Besides, the possibility of a referral to the UNSC, with uncertain results
has already worried oil markets since either an embargo or a decision by Iran
that stops the country's daily crude oil supplies of 2.4 billion barrels could
make sharply escalate prices.
State-run print and electronic media last week echoed the taunting approach
of officialdom designed to give the impression that, as one publication said,
"The West does not dare to put Iran under any oil-export sanction, let
alone carry out military attacks."
Newspapers have quoted the spokesman of the Iranian foreign ministry, Hamid-Reza
Asefi, as saying, "We have well considered the probability of the sanctions,
and we are fully ready to cope with it."
But there were also notes of caution. Kamal Athari, a journalist and political
activist, said in an editorial in the daily Sarmayeh on Jan. 16 that
"challenging America through military and economic leverages is not wrong
tactics the erroneous strategy is in relying only on those tactics. Iran
should engage international organizations (such as the IAEA) and empower the
Islamic republic through democratization and justice in Iranian society."
This week, the Iranian establishment seems keen to heed Atahari's advice, at
least on engaging the IAEA and carrying on diplomatic lobbying, especially with
the nonaligned countries.
Alongside the baiting continues. Bragged Ahmadinejad: "They [EU troika]
talk tough against Iran's nuclear stance in front of TV cameras, but behind
the negotiation table, they flatter and beg us to compromise."
Abulhasan G., a media adviser for several privately owned multinational companies,
told IPS: "They [Iranian ruling establishment] are following a two-steps-forward,
one-step-backward policy.

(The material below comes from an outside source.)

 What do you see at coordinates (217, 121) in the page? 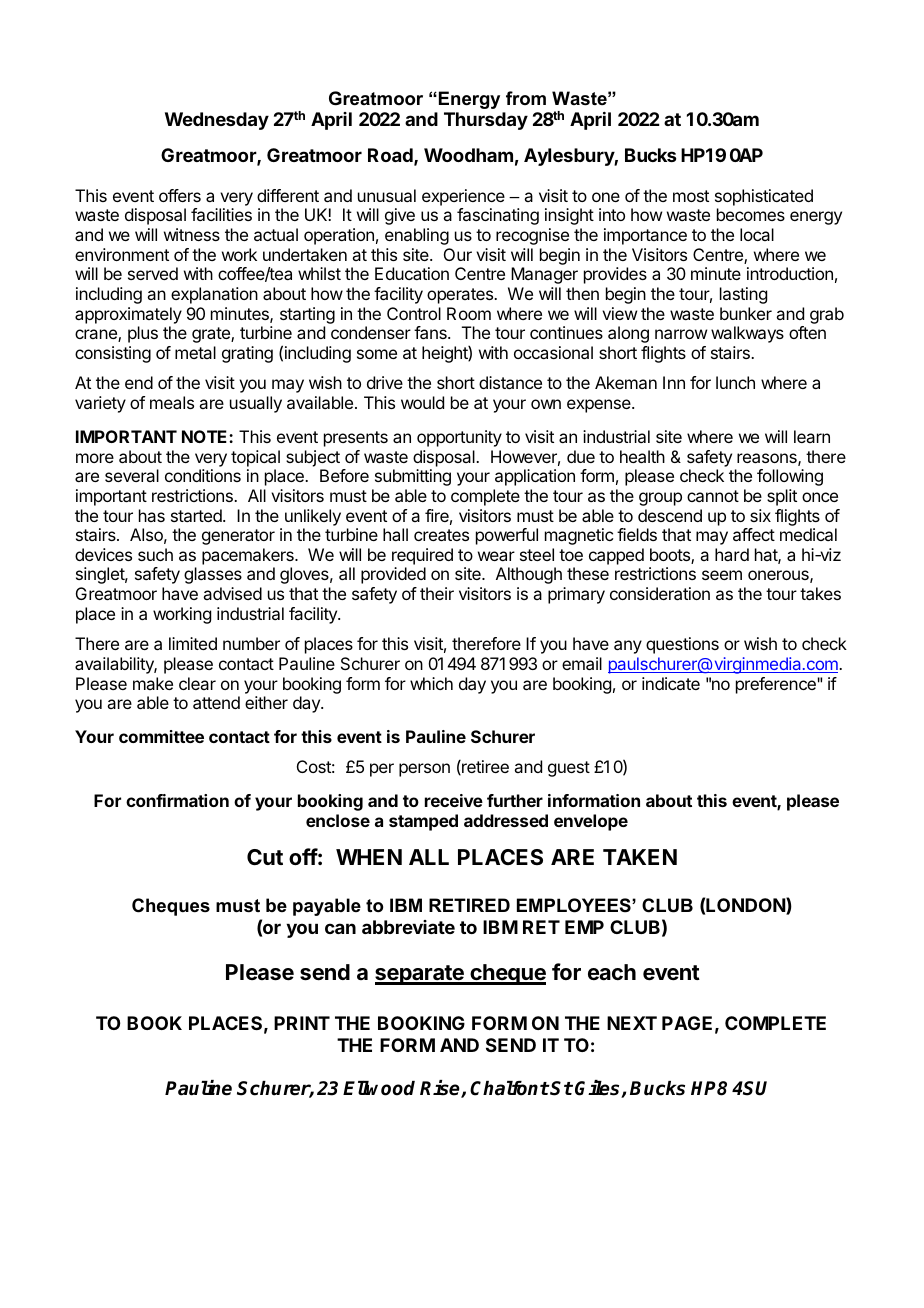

They speak and act tough only up to a point, but as
soon as things get critical they go back to speaking softly."
Accordingly, while Tehran has called for resumed talks with the European troika,
its representative at the IAEA, Ali Asghar Soltaniyeh, has declared as "irreversible"
the decision to resume nuclear fuel research.
Amir Asalanian, a college lecturer, agreed with the analysis. "Two steps
forward was the president's press conference and resuming nuclear research activities,
and one step backward is the official statement of readiness to negotiate with
the EU troika and readiness to cooperate with IAEA inspectors."
"It seems there is a division of labor among Iranian officials: some are
assigned to speak tough and some to speak softly. But, on the whole, the nuclear
policy has consistency and is aimed at eventually indigenizing the nuclear fuel
cycle that is the bottom line," Abulhasan said.